Laura Palacio, campeona de Europa de kárate y policía

“Los ancianos nos dijeron:’Cuidaros vosotros’”

Laura Palacio (33 años) rezuma energía, positividad y entusiasmo. Madrileña afincada en Tenerife, la campeona de Europa de kárate en modalidad kumite ha vuelto a la calle en estas semanas para ejercer su profesión de policía. “Antes del coronavirus mi trabajo consistía en ir a escuelas para explicar los peligros de las drogas y del bullyng. Con el coronavirus salimos todos los agentes a la calle para intentar facilitar las cosas a los sanitarios, para asegurarnos que el abastecimiento llegara a las tiendas”, explica.

Aunque sobre todo a ella y su grupo les ha tocado estar pendientes de los mayores. “Vamos a residencias a ayudarles, a ver lo que necesitan y a intentar que ningún amigo de lo ajeno, por ejemplo, se haga pasar por un sanitario para robarles o hacerles daño. También hemos ido a los centros comerciales para advertir a la gente mayor que tenga cuidado, que no se fíe ni de nada ni de nadie”, se extiende. Precisamente en una de estas residencias vivió un episodio que le llegó al corazón. “Una pareja de ancianos nos decían que ellos estaban ahí protegidos, que nos cuidásemos nosotros. Me pareció superbonito como ellos se preocupaban de los de fuera y cómo nos hablaron”.

Admirada también está por el reconocimiento diario que se hace a la labor de los profesionales que están en primera línea. “Me encanta como a las siete (ocho en la península) nos aplauden a los sanitarios, a los policías y a la gente que estamos ahí intentando ayudar”.

Lo cuenta y a la misma vez da las gracias. Como se las da a los más pequeños. “También hemos ido a algunos cumpleaños para intentar hacer un poco más felices a los niños. Las caritas de alguno de ellos cuando les hemos felicitado es para mí lo mejor de mi trabajo”.

Palacio cree que en general el mensaje de que hay que quedarse en casa ha calado. “Los primeros días fueron más complicados pero la mayoría de personas ha entendido qué tiene que hacer para salir antes de esta situación”.

La coyuntura no ha hecho que abandonara su preparación, más relajada eso sí por el aplazamiento de los Juegos Olímpicos. “Cuando se decidió por un lado sentí tranquilidad. Todavía no tenía la plaza porque nos faltaban algunos torneos internacionales y el preolímpico pero teníamos el desasosiego de no saber si serían este año o no y esto te genera nerviosismo. Ahora confiamos en poder competir en igualdad y en volver a prepararnos a fondo para dentro de un año. Para el kárate es nuestra oportunidad de estar en los Juegos. Entran en Tokio en el programa olímpico y muy difícilmente estará mi deporte en París 2024”.

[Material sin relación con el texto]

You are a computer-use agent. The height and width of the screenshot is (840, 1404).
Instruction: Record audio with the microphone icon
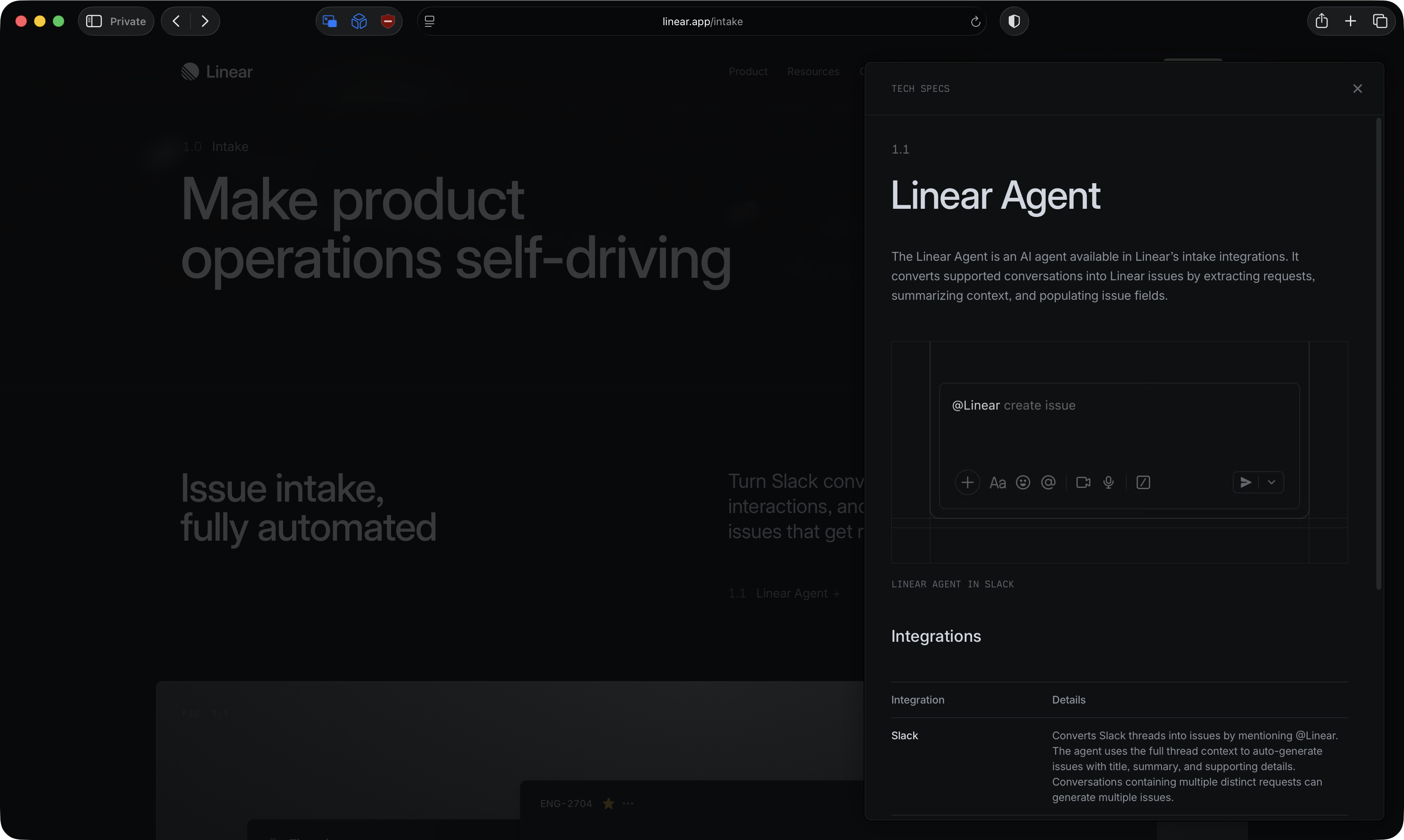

Su preparación, confinada en casa, ha cambiado. “No tengo tatami, pero el COE, Go Fit y la fundación Trinidad Alfonso nos van a mandar material y también nos van a proporcionar asesoramiento psicológico. Además, mi marido es mi entrenador y estamos trabajando otros aspectos como la elasticidad y la técnica de piernas”. Aunque ahora lo primero es ayudar.